### WHAT IS NEEDED
Output exactly the lines from the one containing "Choose 无边框 window mode option" through the final line of the entries below, both included, and skip the pictures.

***** EXERCISE MATERIALS

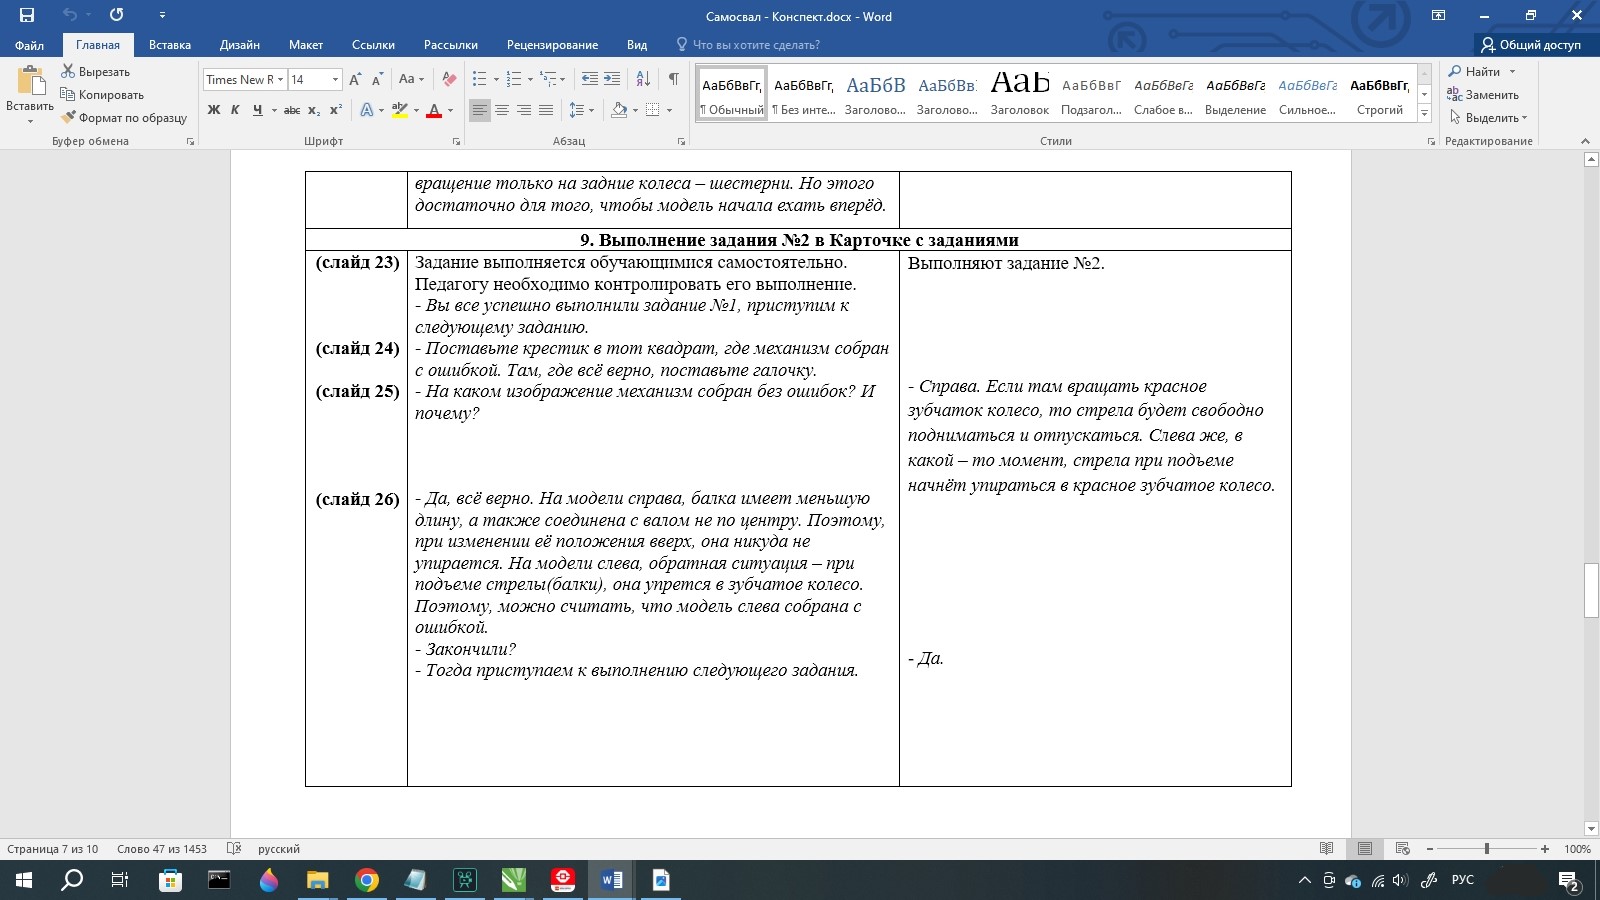Switch to the Вставка tab
The image size is (1600, 900).
[169, 45]
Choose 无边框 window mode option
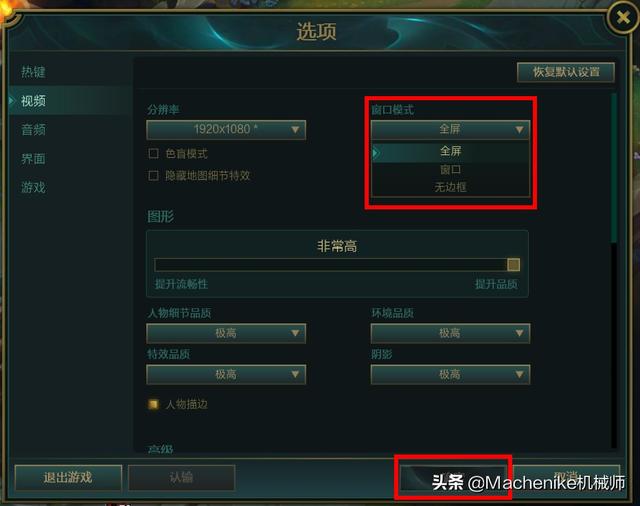 [x=451, y=187]
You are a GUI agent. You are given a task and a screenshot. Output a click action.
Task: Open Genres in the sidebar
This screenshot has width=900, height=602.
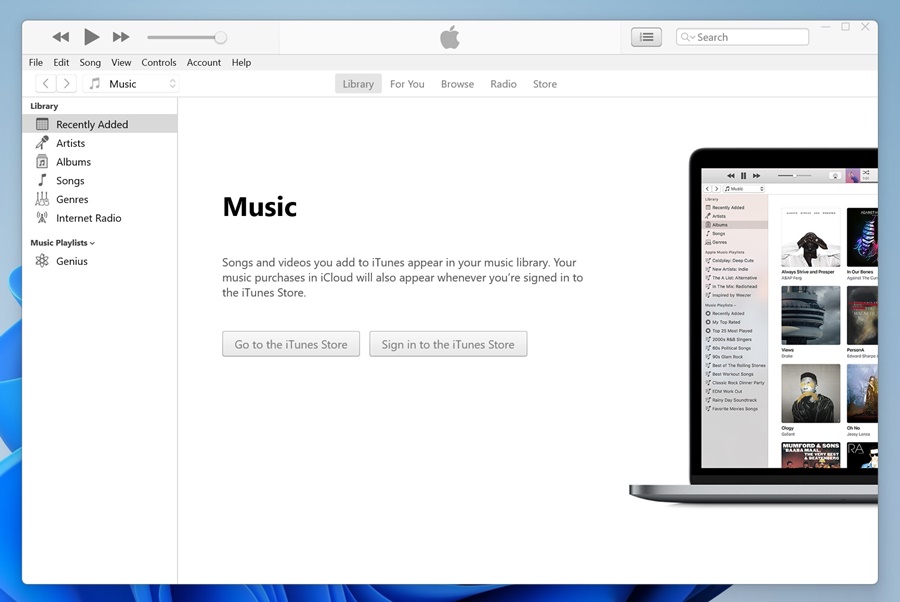click(x=72, y=199)
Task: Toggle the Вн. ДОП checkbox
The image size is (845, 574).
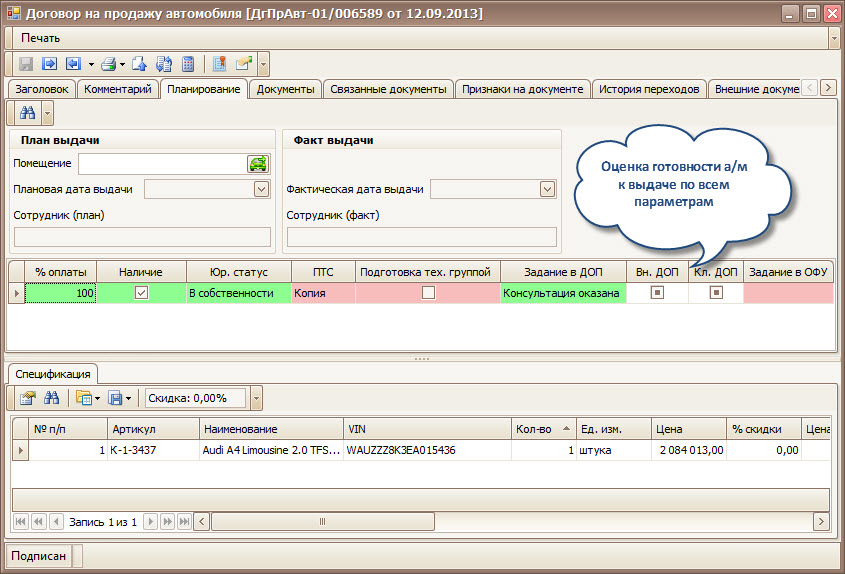Action: coord(657,293)
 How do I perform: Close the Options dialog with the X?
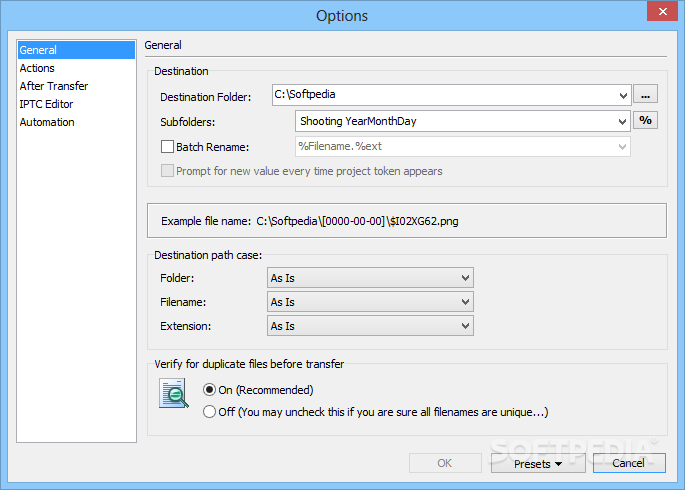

**********

### ANSWER FOR THIS EXERCISE
Choose 无边框 window mode option
 [x=451, y=187]
You are a GUI agent. You are given a task and a screenshot. Output a click action.
Task: Open Genres in the sidebar
This screenshot has width=900, height=602.
click(x=72, y=199)
Task: Toggle the Вн. ДОП checkbox
The image size is (845, 574).
Action: coord(657,293)
 How do I perform: Close the Options dialog with the X?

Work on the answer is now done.